TASK DETAILS:
Return all entries below exactly. Skip nothing.

INFORMATION:
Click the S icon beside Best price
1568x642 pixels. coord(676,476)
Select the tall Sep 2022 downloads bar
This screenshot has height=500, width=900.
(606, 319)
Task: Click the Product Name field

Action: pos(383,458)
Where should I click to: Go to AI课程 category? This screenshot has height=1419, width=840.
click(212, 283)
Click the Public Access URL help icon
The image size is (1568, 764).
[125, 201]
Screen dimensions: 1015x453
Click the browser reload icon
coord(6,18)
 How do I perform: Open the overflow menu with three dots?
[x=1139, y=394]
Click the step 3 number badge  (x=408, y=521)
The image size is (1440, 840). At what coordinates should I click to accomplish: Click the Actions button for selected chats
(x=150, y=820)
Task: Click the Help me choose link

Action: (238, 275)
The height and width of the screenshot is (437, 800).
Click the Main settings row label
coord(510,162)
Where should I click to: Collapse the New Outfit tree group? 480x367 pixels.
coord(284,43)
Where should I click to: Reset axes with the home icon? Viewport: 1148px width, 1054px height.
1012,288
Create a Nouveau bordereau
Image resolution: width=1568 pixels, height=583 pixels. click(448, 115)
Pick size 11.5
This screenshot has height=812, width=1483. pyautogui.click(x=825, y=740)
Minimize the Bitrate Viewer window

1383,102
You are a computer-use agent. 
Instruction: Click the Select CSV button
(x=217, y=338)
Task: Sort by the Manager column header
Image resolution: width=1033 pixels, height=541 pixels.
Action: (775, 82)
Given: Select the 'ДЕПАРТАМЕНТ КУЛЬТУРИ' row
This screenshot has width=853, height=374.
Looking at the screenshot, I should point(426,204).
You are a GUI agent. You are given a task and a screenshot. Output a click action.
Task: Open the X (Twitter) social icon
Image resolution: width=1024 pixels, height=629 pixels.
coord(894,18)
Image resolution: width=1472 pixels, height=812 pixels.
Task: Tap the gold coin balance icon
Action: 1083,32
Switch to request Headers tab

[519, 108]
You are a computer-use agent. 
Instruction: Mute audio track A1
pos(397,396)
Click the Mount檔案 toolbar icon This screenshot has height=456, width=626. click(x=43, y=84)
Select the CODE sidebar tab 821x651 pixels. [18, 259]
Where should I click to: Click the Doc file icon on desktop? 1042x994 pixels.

FINISHED EXERCISE:
Click the S icon beside Best price
1568x642 pixels. coord(676,476)
Select the tall Sep 2022 downloads bar
This screenshot has height=500, width=900.
(606, 319)
Task: Click the Product Name field

Action: pos(383,458)
Where should I click to: Go to AI课程 category? This screenshot has height=1419, width=840.
click(212, 283)
Click the Public Access URL help icon
The image size is (1568, 764).
[125, 201]
Screen dimensions: 1015x453
Click the browser reload icon
coord(6,18)
 How do I perform: Open the overflow menu with three dots?
[x=1139, y=394]
Click the step 3 number badge  (x=408, y=521)
The image size is (1440, 840). At what coordinates should I click to accomplish: Click the Actions button for selected chats
(x=150, y=820)
Task: Click the Help me choose link

Action: (238, 275)
The height and width of the screenshot is (437, 800).
Click the Main settings row label
coord(510,162)
Where should I click to: Collapse the New Outfit tree group? 480x367 pixels.
coord(284,43)
Where should I click to: Reset axes with the home icon? Viewport: 1148px width, 1054px height.
1012,288
Create a Nouveau bordereau
Image resolution: width=1568 pixels, height=583 pixels. click(448, 115)
Pick size 11.5
This screenshot has height=812, width=1483. pyautogui.click(x=825, y=740)
Minimize the Bitrate Viewer window

1383,102
You are a computer-use agent. 
Instruction: Click the Select CSV button
(x=217, y=338)
Task: Sort by the Manager column header
Image resolution: width=1033 pixels, height=541 pixels.
Action: (775, 82)
Given: Select the 'ДЕПАРТАМЕНТ КУЛЬТУРИ' row
This screenshot has width=853, height=374.
Looking at the screenshot, I should point(426,204).
You are a GUI agent. You are given a task and a screenshot. Output a click action.
Task: Open the X (Twitter) social icon
Image resolution: width=1024 pixels, height=629 pixels.
coord(894,18)
Image resolution: width=1472 pixels, height=812 pixels.
Task: Tap the gold coin balance icon
Action: 1083,32
Switch to request Headers tab

[519, 108]
You are a computer-use agent. 
Instruction: Mute audio track A1
pos(397,396)
Click the Mount檔案 toolbar icon This screenshot has height=456, width=626. click(x=43, y=84)
Select the CODE sidebar tab 821x651 pixels. [18, 259]
Where should I click to: Click the Doc file icon on desktop? 1042x994 pixels.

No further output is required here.